[[ EXERCISE MATERIAL open ]]

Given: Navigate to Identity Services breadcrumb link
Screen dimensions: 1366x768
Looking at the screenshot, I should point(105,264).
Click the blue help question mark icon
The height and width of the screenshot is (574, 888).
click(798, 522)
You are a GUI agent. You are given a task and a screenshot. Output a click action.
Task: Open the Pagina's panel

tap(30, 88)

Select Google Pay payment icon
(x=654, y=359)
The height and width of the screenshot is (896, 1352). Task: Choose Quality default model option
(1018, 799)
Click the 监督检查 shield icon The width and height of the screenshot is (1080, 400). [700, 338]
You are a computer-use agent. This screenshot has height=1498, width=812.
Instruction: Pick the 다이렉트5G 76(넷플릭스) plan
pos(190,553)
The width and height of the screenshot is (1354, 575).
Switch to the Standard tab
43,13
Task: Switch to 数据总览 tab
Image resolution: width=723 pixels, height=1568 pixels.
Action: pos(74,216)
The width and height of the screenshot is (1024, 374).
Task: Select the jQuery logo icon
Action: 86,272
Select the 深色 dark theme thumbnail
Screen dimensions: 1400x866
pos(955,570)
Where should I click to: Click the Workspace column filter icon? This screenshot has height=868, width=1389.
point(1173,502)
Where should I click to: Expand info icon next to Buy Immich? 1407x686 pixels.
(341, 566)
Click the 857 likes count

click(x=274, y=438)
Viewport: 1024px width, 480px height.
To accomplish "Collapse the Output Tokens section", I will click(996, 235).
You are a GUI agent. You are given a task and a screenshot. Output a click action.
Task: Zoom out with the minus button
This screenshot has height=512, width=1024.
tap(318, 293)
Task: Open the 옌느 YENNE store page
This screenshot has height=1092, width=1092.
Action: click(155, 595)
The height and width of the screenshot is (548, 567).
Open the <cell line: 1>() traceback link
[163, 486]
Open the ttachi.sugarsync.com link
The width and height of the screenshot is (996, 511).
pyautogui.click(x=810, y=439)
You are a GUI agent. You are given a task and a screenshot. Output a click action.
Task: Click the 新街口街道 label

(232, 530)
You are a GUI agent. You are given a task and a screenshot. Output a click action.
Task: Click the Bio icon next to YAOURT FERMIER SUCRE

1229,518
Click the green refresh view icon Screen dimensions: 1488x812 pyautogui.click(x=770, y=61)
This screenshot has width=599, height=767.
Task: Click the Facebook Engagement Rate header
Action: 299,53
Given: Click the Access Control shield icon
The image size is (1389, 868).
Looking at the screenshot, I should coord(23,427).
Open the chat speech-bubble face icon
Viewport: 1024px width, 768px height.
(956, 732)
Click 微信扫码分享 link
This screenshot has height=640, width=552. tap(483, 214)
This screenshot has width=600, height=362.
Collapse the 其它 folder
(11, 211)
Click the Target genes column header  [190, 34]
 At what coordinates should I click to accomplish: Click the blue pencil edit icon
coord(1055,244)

[[ EXERCISE MATERIAL closed ]]

* EXERCISE INSTRUCTIONS *
In the answer, every line above should be retyped exactly.

* ANSWER BOX *
Given: Navigate to Identity Services breadcrumb link
Screen dimensions: 1366x768
Looking at the screenshot, I should point(105,264).
Click the blue help question mark icon
The height and width of the screenshot is (574, 888).
click(798, 522)
You are a GUI agent. You are given a task and a screenshot. Output a click action.
Task: Open the Pagina's panel

tap(30, 88)

Select Google Pay payment icon
(x=654, y=359)
The height and width of the screenshot is (896, 1352). Task: Choose Quality default model option
(1018, 799)
Click the 监督检查 shield icon The width and height of the screenshot is (1080, 400). [700, 338]
You are a computer-use agent. This screenshot has height=1498, width=812.
Instruction: Pick the 다이렉트5G 76(넷플릭스) plan
pos(190,553)
The width and height of the screenshot is (1354, 575).
Switch to the Standard tab
43,13
Task: Switch to 数据总览 tab
Image resolution: width=723 pixels, height=1568 pixels.
Action: pos(74,216)
The width and height of the screenshot is (1024, 374).
Task: Select the jQuery logo icon
Action: 86,272
Select the 深色 dark theme thumbnail
Screen dimensions: 1400x866
pos(955,570)
Where should I click to: Click the Workspace column filter icon? This screenshot has height=868, width=1389.
point(1173,502)
Where should I click to: Expand info icon next to Buy Immich? 1407x686 pixels.
(341, 566)
Click the 857 likes count

click(x=274, y=438)
Viewport: 1024px width, 480px height.
To accomplish "Collapse the Output Tokens section", I will click(996, 235).
You are a GUI agent. You are given a task and a screenshot. Output a click action.
Task: Zoom out with the minus button
This screenshot has height=512, width=1024.
tap(318, 293)
Task: Open the 옌느 YENNE store page
This screenshot has height=1092, width=1092.
Action: click(155, 595)
The height and width of the screenshot is (548, 567).
Open the <cell line: 1>() traceback link
[163, 486]
Open the ttachi.sugarsync.com link
The width and height of the screenshot is (996, 511).
pyautogui.click(x=810, y=439)
You are a GUI agent. You are given a task and a screenshot. Output a click action.
Task: Click the 新街口街道 label

(232, 530)
You are a GUI agent. You are given a task and a screenshot. Output a click action.
Task: Click the Bio icon next to YAOURT FERMIER SUCRE

1229,518
Click the green refresh view icon Screen dimensions: 1488x812 pyautogui.click(x=770, y=61)
This screenshot has width=599, height=767.
Task: Click the Facebook Engagement Rate header
Action: 299,53
Given: Click the Access Control shield icon
The image size is (1389, 868).
Looking at the screenshot, I should coord(23,427).
Open the chat speech-bubble face icon
Viewport: 1024px width, 768px height.
(956, 732)
Click 微信扫码分享 link
This screenshot has height=640, width=552. tap(483, 214)
This screenshot has width=600, height=362.
Collapse the 其它 folder
(11, 211)
Click the Target genes column header  [190, 34]
 At what coordinates should I click to accomplish: Click the blue pencil edit icon
coord(1055,244)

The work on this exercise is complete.